Hazel mußte grinsen. Es gab so viele KIs – und der Käpten mußte ausgerechnet an eine Spannerin geraten. Irgendwie war das typisch für die Scherbe und das Pech, das dieses Schiff zu verfolgen schien. Hazel blickte die langen Reihen von Körperbänken entlang, großen, sperrigen Metallkisten, deren Seiten mit Reif und Eis überkrustet waren. Häßliche Dinger für ein häßliches Geschäft. Die KI hatte schon recht: Hazel hatte nicht die Befugnis, den Frachtraum zu betreten. Nicht, daß sie einen verdammten Dreck darauf gegeben hätte. Hazel d’Ark gab grundsätzlich auf nichts einen verdammten Dreck. Ganz zu schweigen davon, daß sie immer genau das tat, was sie wollte – zur Hölle mit den Konsequenzen. Was zumindest teilweise der Grund war, warum aus ihr eine Gesetzlose geworden war.

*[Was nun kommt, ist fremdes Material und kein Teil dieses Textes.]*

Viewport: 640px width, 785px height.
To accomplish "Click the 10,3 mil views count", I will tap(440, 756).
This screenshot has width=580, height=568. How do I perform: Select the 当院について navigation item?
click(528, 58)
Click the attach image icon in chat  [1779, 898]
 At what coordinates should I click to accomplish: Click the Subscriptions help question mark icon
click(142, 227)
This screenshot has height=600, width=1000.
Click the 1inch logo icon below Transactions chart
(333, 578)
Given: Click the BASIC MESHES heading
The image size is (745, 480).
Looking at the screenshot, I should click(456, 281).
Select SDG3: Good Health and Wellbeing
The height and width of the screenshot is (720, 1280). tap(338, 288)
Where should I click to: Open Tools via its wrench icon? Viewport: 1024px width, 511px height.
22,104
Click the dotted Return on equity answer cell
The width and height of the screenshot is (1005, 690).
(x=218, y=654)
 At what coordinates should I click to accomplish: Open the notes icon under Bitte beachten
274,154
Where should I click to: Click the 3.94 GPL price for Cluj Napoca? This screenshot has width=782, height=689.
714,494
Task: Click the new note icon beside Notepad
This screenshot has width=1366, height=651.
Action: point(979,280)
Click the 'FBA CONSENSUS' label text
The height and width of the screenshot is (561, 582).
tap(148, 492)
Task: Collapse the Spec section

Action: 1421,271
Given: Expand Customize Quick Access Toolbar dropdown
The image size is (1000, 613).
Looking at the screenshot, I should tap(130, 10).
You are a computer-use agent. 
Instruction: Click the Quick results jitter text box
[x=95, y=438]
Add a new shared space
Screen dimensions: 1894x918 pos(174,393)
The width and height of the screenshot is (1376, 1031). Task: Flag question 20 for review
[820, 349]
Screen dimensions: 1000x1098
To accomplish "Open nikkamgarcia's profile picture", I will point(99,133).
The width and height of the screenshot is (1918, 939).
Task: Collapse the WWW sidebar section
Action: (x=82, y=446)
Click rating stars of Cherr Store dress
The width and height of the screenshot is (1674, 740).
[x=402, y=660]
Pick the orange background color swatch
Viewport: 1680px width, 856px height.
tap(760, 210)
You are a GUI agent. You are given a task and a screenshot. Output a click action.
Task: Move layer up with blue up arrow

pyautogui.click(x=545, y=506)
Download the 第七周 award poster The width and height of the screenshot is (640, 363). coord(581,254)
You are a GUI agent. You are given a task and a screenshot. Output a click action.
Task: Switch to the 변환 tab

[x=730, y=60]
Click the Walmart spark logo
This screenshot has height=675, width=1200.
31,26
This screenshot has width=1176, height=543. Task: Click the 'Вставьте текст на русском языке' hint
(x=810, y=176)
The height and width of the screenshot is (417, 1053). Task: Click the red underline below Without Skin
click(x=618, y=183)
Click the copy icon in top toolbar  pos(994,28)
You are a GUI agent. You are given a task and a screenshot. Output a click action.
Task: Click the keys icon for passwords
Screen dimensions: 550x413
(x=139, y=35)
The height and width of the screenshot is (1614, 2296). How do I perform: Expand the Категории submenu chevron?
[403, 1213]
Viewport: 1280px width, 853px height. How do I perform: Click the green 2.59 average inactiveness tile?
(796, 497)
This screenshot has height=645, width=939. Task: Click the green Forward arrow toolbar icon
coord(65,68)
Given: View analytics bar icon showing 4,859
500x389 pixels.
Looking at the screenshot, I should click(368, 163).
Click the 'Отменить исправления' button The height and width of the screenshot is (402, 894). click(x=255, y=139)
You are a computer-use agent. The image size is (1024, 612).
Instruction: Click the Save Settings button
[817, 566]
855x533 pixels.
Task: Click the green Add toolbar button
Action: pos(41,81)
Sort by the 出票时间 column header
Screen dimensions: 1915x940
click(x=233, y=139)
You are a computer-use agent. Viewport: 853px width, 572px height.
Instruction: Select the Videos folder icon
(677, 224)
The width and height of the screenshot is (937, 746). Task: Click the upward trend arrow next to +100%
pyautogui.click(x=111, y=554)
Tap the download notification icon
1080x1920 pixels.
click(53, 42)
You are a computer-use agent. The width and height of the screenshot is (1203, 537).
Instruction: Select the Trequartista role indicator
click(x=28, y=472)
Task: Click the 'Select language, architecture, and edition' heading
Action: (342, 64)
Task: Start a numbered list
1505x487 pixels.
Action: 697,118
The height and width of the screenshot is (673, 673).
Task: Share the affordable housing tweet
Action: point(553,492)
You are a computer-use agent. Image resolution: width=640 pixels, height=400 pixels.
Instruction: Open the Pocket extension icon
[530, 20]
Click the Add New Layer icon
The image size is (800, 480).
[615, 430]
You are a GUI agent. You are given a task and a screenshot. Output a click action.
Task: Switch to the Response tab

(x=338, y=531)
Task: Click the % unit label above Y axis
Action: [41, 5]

Vorsichtig, angetrieben von einer neugierigen Mischung aus Abscheu und Faszination, näherte sich Hazel der am nächsten stehenden Körperbank. Als sie als Klonschmugglerin auf der Scherbe angeheuert hatte, hatte sie sich keine Illusionen gemacht, worauf sie sich einließ. Doch aus der Nähe betrachtet sah die Sache noch ein wenig finsterer aus. Sicher, die Körperbänke waren ein Quell des Lebens – trotzdem schien der makellos saubere Frachtraum nach Tod zu stinken. Die meisten Lichter waren abgeschaltet, um Energie zu sparen. Man wußte nie, wann man die gesparte Energie gebrauchen konnte, um Unannehmlichkeiten aus dem Weg zu gehen. Klonpascher waren alles andere als beliebt, weder bei den Behörden noch bei denjenigen, die ihre Dienste in Anspruch nahmen.